EXERCISE: Change "Screen dimensions" to "Screen size" in the items from the line containing "Zoom in the diagram with plus magnifier" through the end of the items, inclusive, and give those lines again with everything else unchanged. Leave the pictures out of your answer.

>> START RECORDS SUPPLIED

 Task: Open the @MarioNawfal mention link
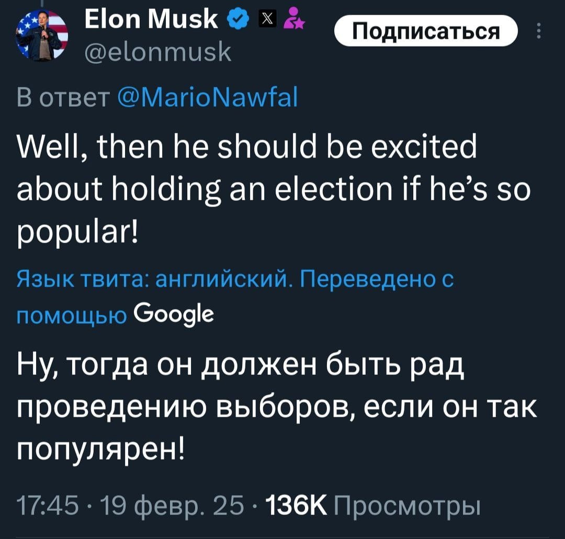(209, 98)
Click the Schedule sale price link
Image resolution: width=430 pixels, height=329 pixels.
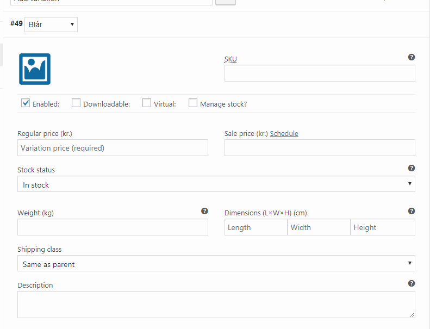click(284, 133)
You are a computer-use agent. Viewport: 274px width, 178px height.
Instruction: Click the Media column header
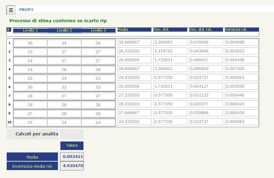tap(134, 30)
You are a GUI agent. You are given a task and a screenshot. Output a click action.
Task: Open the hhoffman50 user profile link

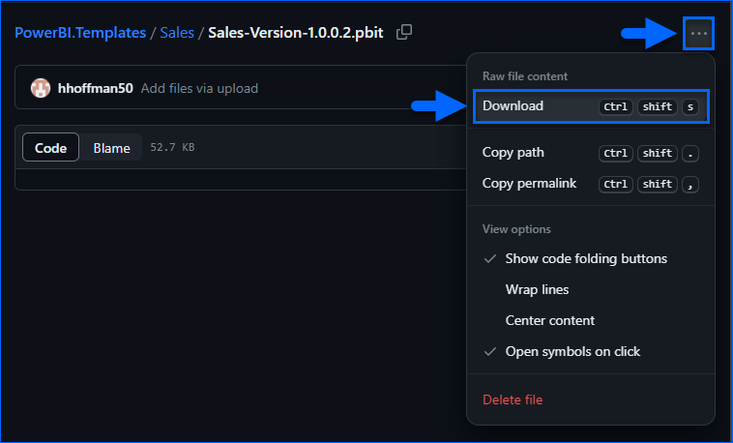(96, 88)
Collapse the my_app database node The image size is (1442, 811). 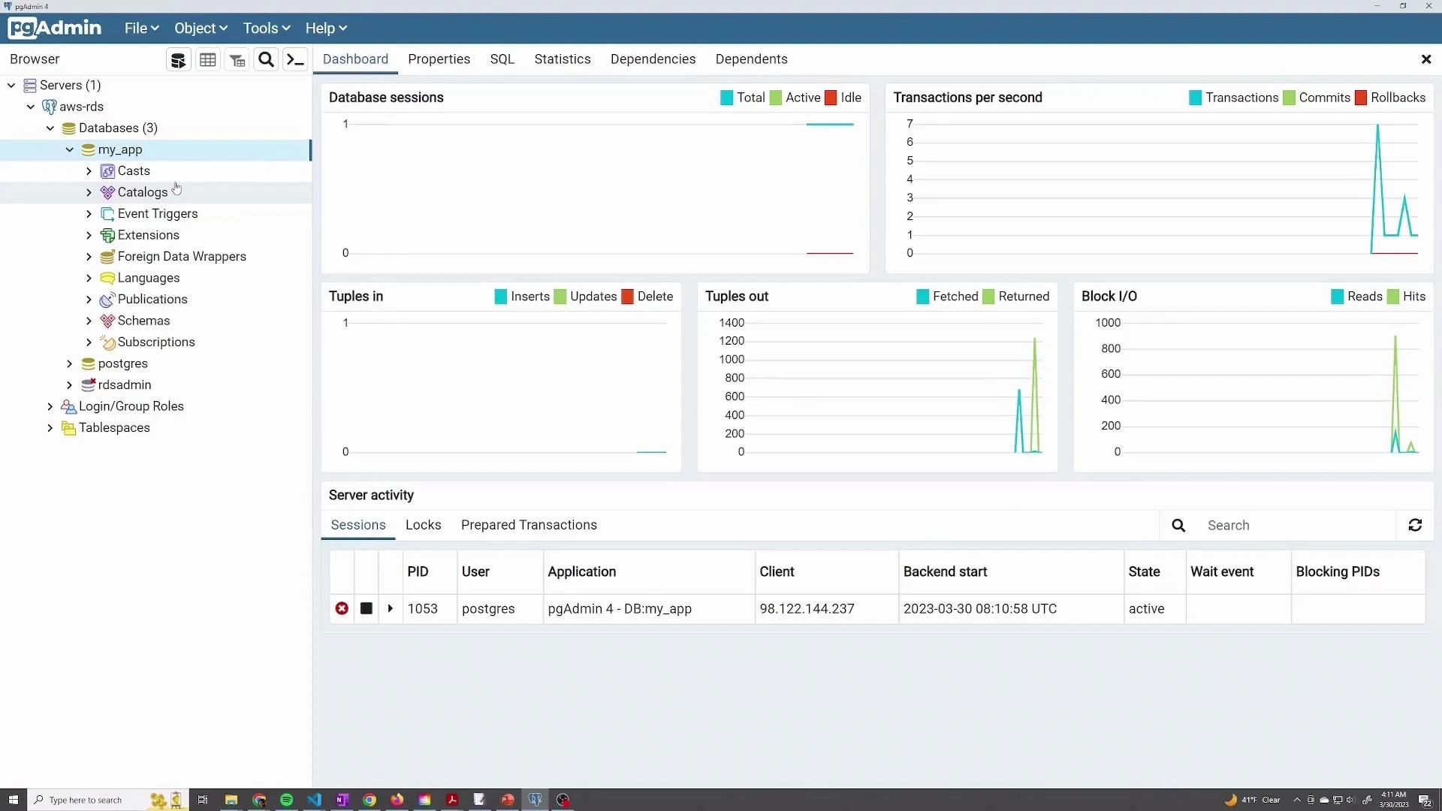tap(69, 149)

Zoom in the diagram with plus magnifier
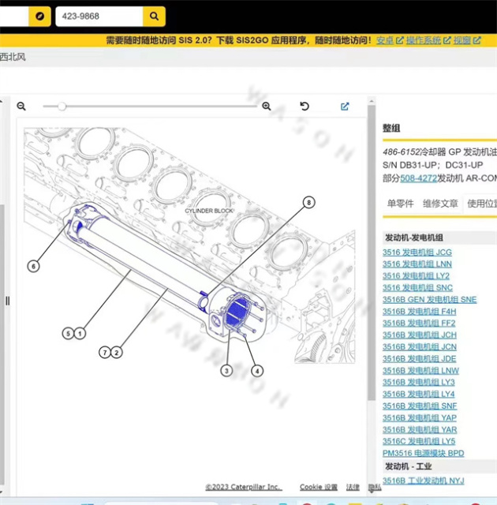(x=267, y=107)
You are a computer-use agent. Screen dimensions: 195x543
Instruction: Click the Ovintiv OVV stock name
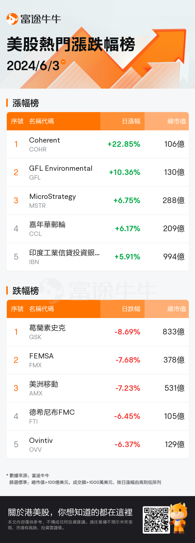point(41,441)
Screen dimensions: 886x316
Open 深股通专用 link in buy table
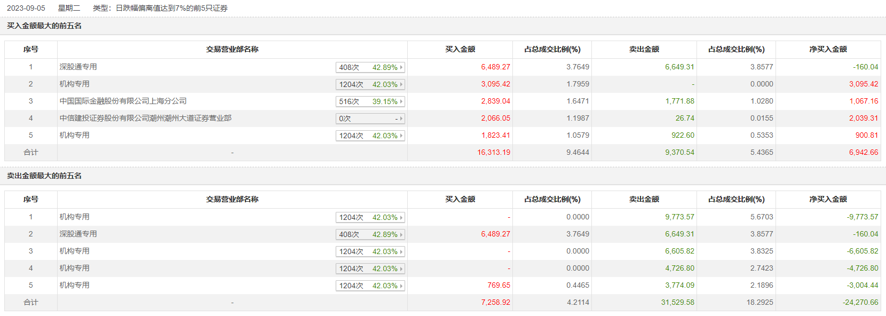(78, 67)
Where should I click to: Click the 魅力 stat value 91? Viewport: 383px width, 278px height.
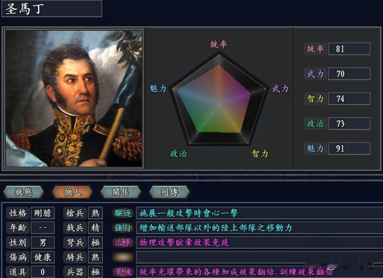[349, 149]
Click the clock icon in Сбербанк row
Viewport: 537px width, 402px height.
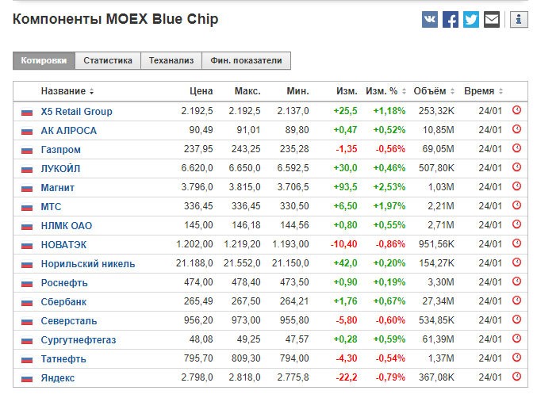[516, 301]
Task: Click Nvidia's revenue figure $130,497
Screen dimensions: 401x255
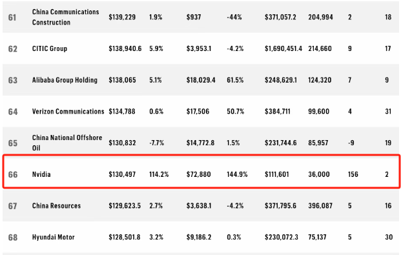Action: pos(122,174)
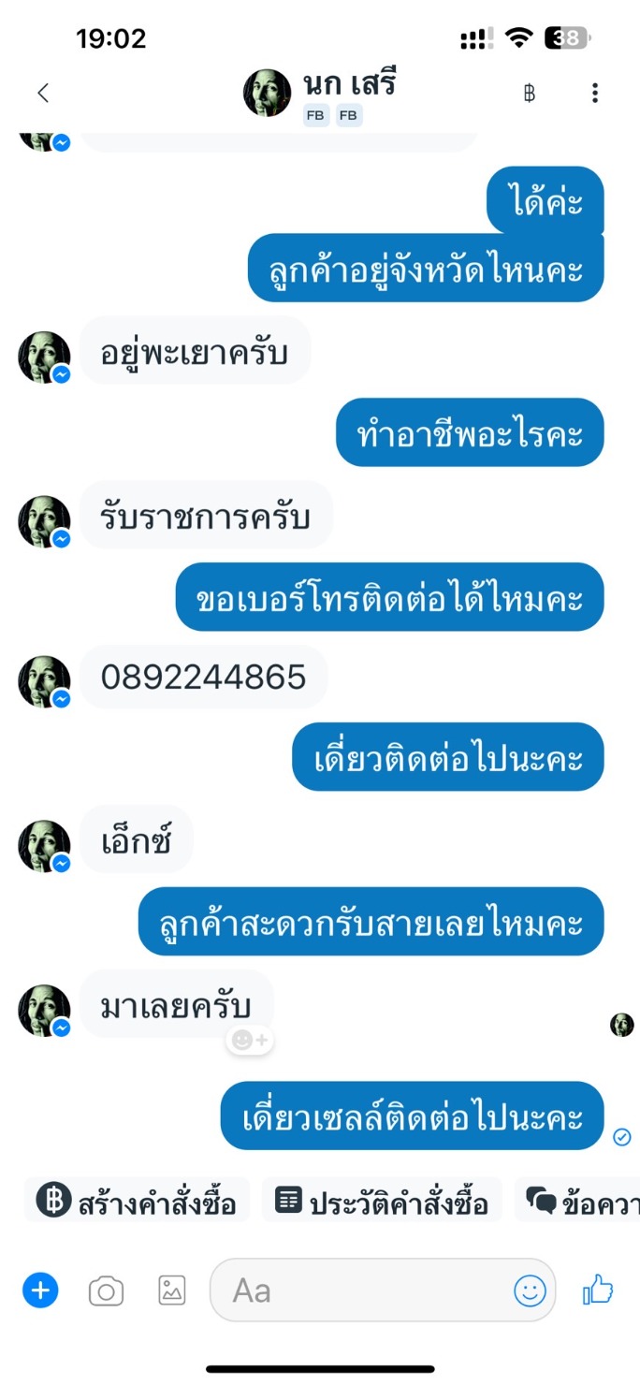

>> END RECORDS SUPPLIED

TASK RESULT:
Zoom in the diagram with plus magnifier
(x=267, y=107)
You are a computer-use agent. Screen size: 195x543
Instruction: Click the Ovintiv OVV stock name
point(41,441)
Screen size: 886x316
Open 深股通专用 link in buy table
(78, 67)
Where should I click to: Click the 魅力 stat value 91? Viewport: 383px width, 278px height.
[349, 149]
Click the clock icon in Сбербанк row
Viewport: 537px width, 402px height.
[516, 301]
Task: Click Nvidia's revenue figure $130,497
Screen size: 401x255
Action: pos(122,174)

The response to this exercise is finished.